I am new with flat rate, and finding out that this way of pricing is helping to not just spin my wheels on service work. We have to cover the overhead and be profitable or it's not worth it.


----------



## roullette (Feb 28, 2008)

ive been using flate rate for 9 years.. its the only way to go.. if you even have a slightest worry that a job could bite you in the ass you always let the customer know that this other price could be the repair cost.

i used to give flat rate prices out of a big bulky book. now i moved to another company that has palm pilots and its alot easier..

only problem with the flate rate is the IRS when you get audited hard to show them parts labor profit break down.

as a service plumber not only are you a repair technician but your a sales man 
so if you know what to say and know how to approach the customer and deal with there problems, then flat rate will make u a fortune.

gives the customer the comfort of knowing that even if the plumber doesnt have the part on his truck there not paying for him leaving to get it and coming back to install it.

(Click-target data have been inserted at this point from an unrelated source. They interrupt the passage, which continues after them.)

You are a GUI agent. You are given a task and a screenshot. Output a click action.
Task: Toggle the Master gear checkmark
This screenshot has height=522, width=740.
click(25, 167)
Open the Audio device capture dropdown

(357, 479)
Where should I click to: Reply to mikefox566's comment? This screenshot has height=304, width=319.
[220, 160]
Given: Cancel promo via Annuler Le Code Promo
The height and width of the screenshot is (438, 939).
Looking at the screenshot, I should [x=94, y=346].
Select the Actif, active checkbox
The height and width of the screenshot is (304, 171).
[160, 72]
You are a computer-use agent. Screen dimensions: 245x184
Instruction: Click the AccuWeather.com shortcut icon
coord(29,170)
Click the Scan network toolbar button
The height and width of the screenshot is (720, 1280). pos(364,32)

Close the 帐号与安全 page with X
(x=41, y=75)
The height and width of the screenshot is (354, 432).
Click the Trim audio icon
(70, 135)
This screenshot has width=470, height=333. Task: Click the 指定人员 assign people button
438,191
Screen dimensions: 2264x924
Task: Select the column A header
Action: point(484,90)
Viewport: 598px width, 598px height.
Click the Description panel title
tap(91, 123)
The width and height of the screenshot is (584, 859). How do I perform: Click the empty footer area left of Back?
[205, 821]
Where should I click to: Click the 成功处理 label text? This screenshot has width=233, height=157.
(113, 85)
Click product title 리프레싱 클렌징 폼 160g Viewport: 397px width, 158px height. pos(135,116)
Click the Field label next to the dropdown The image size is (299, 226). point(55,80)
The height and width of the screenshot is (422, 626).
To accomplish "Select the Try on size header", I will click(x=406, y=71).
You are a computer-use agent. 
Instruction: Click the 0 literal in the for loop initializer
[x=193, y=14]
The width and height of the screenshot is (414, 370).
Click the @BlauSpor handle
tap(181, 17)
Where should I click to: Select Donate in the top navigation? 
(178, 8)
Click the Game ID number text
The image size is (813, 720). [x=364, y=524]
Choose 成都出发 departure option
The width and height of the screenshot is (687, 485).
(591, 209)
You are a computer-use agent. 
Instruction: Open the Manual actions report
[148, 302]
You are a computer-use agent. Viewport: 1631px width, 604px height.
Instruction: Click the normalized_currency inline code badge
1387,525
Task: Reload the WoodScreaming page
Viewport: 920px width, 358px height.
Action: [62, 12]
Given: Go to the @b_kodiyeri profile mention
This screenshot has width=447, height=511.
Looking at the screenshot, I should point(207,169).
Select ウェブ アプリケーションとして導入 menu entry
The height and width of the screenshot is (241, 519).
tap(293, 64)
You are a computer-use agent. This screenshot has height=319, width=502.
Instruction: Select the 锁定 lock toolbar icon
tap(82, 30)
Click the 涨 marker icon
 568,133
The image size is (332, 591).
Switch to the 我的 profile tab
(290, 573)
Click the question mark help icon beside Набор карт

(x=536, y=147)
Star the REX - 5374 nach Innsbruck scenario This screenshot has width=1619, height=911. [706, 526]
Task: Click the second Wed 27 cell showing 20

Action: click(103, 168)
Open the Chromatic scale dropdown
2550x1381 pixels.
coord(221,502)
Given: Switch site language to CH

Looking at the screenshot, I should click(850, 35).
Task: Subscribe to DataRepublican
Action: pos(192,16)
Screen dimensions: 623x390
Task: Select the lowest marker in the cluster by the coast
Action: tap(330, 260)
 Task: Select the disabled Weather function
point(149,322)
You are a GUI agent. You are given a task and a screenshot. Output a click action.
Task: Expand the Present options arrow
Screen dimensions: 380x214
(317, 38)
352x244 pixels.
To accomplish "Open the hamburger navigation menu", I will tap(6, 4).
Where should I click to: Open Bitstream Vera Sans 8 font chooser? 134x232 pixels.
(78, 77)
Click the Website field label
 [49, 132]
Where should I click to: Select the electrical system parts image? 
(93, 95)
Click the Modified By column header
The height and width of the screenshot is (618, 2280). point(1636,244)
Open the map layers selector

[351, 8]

Also gives them equal pricing opportunities. 

my company charges 342.21 an hr based on our flate rate books......and people love it..lol


----------



## roullette (Feb 28, 2008)

for a toilet install at my company $696.71 thats for a regular white round front 12" rough..
and i think all of us plumbers know the time an cost of these parts.. and if there toilet flange is gone and needs repair its another $400+..

service is where the moneys at!


----------